Reformlarında başarılı olabilirse MbS, hem ülkesinin hem de vahhabiliğin olumsuz izlerini silebilir. Ülkede ılımlı İslam’a kapı açacak hiçbir teoloji ya da sistem mevcut değil. Dış politikası kesinlikle mezhepçi, bu nedenle çok kapsayıcı olamıyor Arap/İslam coğrafyasında. Gerçekleştirlecek reformlar bunu ortadan kaldırabilir.
Peki kolay mı reformların başarılı olması? Kolay değil elbette. İmkansız da değil ama zor. Şeriatla yönetilen bir ülke olarak ekonomik özgürlüğün de faiz ekonomisinin de ülkede uygulanabilirliği yok. Toplumun kültürel normlarında ciddi bir değişiklik şart yani. Ancak Veliaht Prens, zorlukların farkında, bu nedenle de “üstten, jakoben tarzda bir reform” dayatıyor topluma.
Bunları yaparken son derece tartışmalı, hatta korkunç uygulamalara da imza atıyor MbS. Kaşıkçı cinayeti ya da 2015’te Yemen iç savaşına, savaşı daha da kötüleştirecek müdahalesi, Lübnan Başbakanı Saad Al-Harari'yi bir ziyaretinde Riyad’da rehin alması gibi uygulamalara yani.
Sadece bölgede değil tüm dünyada yaptıklarıyla dikkat çeken, Suudi Arabistan’ı ekonomik bir çekim merkezi yapacak olan 2030 Vizyonu ile de en azılı düşmanlarını bile (Biden gibi) ayağına getiren ya da kendisine “katil” diyen (Erdoğan gibi) liderlerce “dostlukla” karşılanan biri Muhammed bin Selman.

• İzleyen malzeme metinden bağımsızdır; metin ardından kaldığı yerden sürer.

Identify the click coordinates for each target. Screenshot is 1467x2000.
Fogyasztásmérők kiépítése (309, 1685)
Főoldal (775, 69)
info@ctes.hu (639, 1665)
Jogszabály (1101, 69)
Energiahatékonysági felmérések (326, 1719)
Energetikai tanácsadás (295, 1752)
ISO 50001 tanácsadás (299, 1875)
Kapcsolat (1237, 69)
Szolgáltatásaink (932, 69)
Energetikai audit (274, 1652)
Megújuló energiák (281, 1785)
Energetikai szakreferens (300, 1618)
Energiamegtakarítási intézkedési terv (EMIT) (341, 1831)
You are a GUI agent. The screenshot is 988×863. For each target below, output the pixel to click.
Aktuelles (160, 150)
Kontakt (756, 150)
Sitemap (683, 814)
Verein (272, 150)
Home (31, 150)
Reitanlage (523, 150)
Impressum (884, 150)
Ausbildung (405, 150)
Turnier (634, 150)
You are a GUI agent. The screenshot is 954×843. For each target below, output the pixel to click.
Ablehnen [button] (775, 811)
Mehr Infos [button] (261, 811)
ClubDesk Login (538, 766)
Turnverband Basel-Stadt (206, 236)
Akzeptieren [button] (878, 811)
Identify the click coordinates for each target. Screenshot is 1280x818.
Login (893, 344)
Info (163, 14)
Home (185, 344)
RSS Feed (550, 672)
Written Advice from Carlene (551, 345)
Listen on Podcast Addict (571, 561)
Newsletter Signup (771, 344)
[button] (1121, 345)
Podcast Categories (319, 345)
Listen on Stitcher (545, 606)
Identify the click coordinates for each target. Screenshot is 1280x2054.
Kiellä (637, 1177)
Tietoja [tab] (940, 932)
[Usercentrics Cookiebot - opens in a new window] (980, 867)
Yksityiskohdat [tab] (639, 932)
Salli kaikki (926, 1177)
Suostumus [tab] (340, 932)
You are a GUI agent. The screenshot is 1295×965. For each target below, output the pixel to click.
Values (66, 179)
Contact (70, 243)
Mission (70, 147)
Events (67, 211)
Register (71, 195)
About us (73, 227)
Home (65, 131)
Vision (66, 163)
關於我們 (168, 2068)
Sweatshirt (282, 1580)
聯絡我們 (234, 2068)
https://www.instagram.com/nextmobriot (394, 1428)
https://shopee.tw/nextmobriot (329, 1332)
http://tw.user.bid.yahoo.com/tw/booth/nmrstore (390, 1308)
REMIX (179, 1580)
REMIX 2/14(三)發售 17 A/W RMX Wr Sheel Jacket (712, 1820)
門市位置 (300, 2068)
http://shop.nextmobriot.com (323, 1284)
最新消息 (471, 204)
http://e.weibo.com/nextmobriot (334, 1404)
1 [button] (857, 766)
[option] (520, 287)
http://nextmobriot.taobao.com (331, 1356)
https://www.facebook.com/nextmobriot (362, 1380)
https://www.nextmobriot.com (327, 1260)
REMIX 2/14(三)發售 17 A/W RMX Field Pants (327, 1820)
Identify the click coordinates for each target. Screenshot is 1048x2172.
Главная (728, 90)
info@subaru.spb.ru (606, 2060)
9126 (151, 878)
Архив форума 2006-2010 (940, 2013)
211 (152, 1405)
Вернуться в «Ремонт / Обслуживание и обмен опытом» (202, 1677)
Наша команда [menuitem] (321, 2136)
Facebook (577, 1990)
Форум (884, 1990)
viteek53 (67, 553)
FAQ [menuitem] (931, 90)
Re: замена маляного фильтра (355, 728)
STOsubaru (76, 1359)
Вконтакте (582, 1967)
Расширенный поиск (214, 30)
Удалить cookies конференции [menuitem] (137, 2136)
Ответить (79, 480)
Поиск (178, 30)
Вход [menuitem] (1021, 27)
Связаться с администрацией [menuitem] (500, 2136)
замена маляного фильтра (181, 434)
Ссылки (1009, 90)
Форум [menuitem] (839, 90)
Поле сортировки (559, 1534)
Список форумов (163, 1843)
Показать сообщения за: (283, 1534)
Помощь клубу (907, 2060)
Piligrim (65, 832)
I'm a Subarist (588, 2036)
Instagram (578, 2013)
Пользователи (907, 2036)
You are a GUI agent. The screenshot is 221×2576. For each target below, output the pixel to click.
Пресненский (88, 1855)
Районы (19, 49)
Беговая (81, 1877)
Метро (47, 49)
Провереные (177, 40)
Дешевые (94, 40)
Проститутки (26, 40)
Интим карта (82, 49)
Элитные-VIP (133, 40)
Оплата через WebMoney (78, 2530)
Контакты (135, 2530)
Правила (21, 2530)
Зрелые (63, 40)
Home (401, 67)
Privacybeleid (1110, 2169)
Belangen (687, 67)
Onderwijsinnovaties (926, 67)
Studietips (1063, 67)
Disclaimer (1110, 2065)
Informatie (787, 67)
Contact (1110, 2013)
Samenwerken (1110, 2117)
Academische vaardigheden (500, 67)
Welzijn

Dostluğunu, desteğini, parasını almak için “katil” diyenler bile “sevgiyle” karşılıyorlar ülkelerinde onu. Bir zamanlar ettiği hakaretleri unutanlar bu genç Prens’in müttefiki olmak için yarışıyorlar.
Bazılarının ki stratejik tabii. Bazıların ki ise “tamamen duygusal”.